Over the last four years, central banks around the world have flooded the financial system with money using a creative mix of monetary policy tools. Many, like Dallas Fed President Richard Fisher, argue central banks have gone above and beyond the call of duty. Others argue the opposite, and believe even more could be done to help stimulate economic recovery and pump up financial markets.
This is an ongoing debate and the topic of one panel at the Milken Institute's 2012 Global Conference. The Daily Ticker's Aaron Task sat down with panelist Barry Eichengreen, professor of economics and political science at the University of California, Berkeley, to discuss the current state of U.S. and global monetary policy.
"Lots of people here are talking about the global liquidity glut," he says. "There are always risks, but I think the risk of central banks not doing what they have been doing and exiting too soon are the risks to worry about."
Eichengreen currently sees plenty of downside economic risks as growth has started to decelerate from the U.S. to Europe to China. In the U.S. there has been a string of mixed economic data and Europe remains on the brink of disaster as a number of bad loans in Spain threatens to upend its banking sector.
"The odds of QE by another name are rising," he says. "I think the Fed could do more."

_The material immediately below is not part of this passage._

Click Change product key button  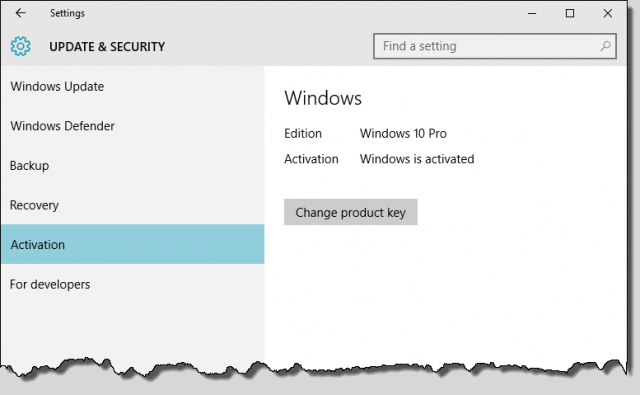pyautogui.click(x=351, y=212)
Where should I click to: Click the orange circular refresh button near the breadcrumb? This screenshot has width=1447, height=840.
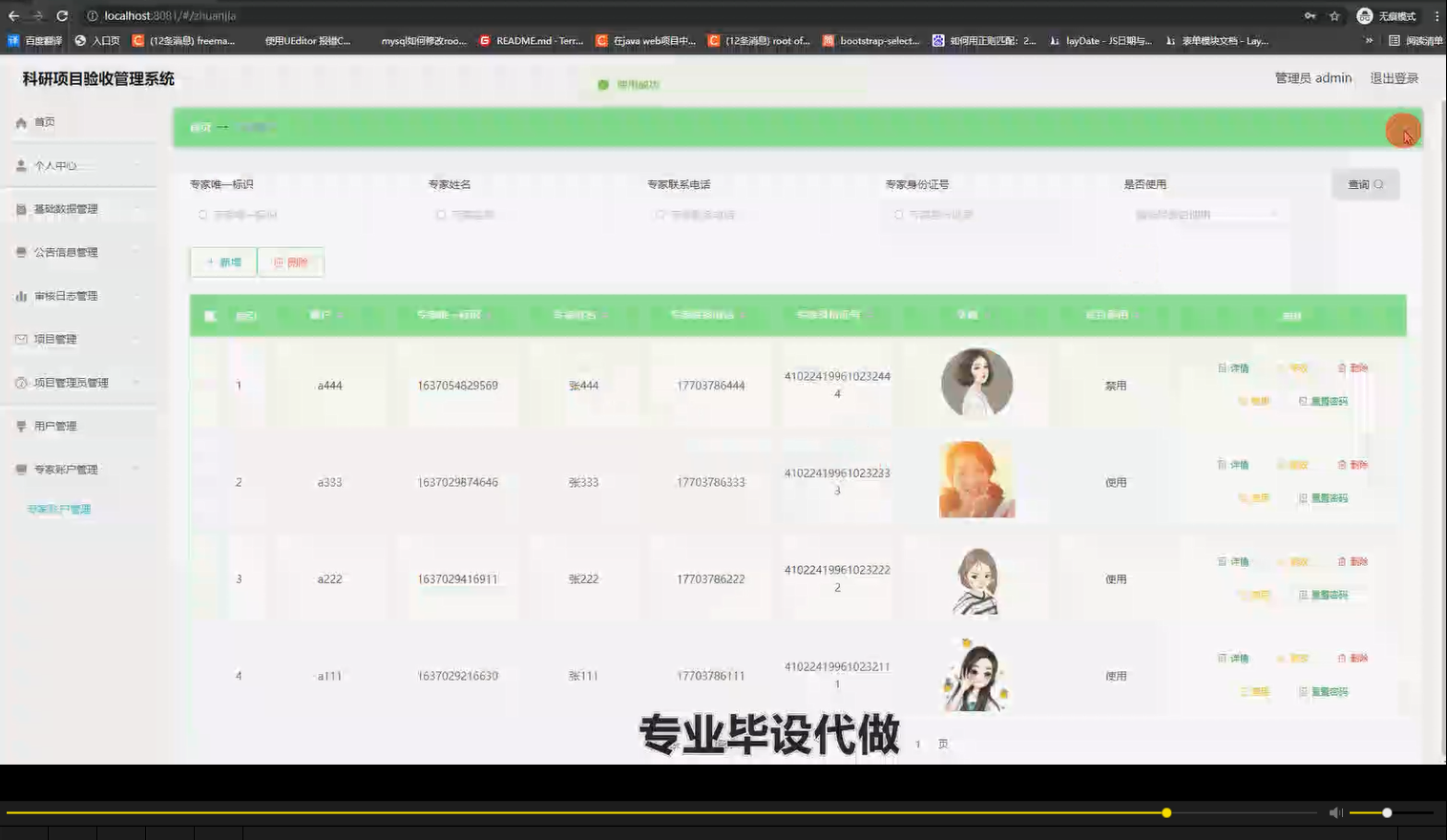tap(1402, 130)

He also believes the European Central Bank (ECB) and Bank of Japan could and should do more. (On Thursday, the ECB kept interest rates unchanged at 1% and President Mario Draghi left the door open for further stimulus.)
By contrast, Fed president Fisher told The Daily Ticker in an interview at the conference that it is now up to Congress to take the reigns to promote economic and jobs growth. Eichengreen is sympathetic to that view. However, he points out that "fiscal policy is on hold and we won't [likely] get a constructive policy this year."
Central bankers "are right to be uncomfortable about the fact that they are the policymakers of last resort, but they are the only adults in the room," Eichengreen says.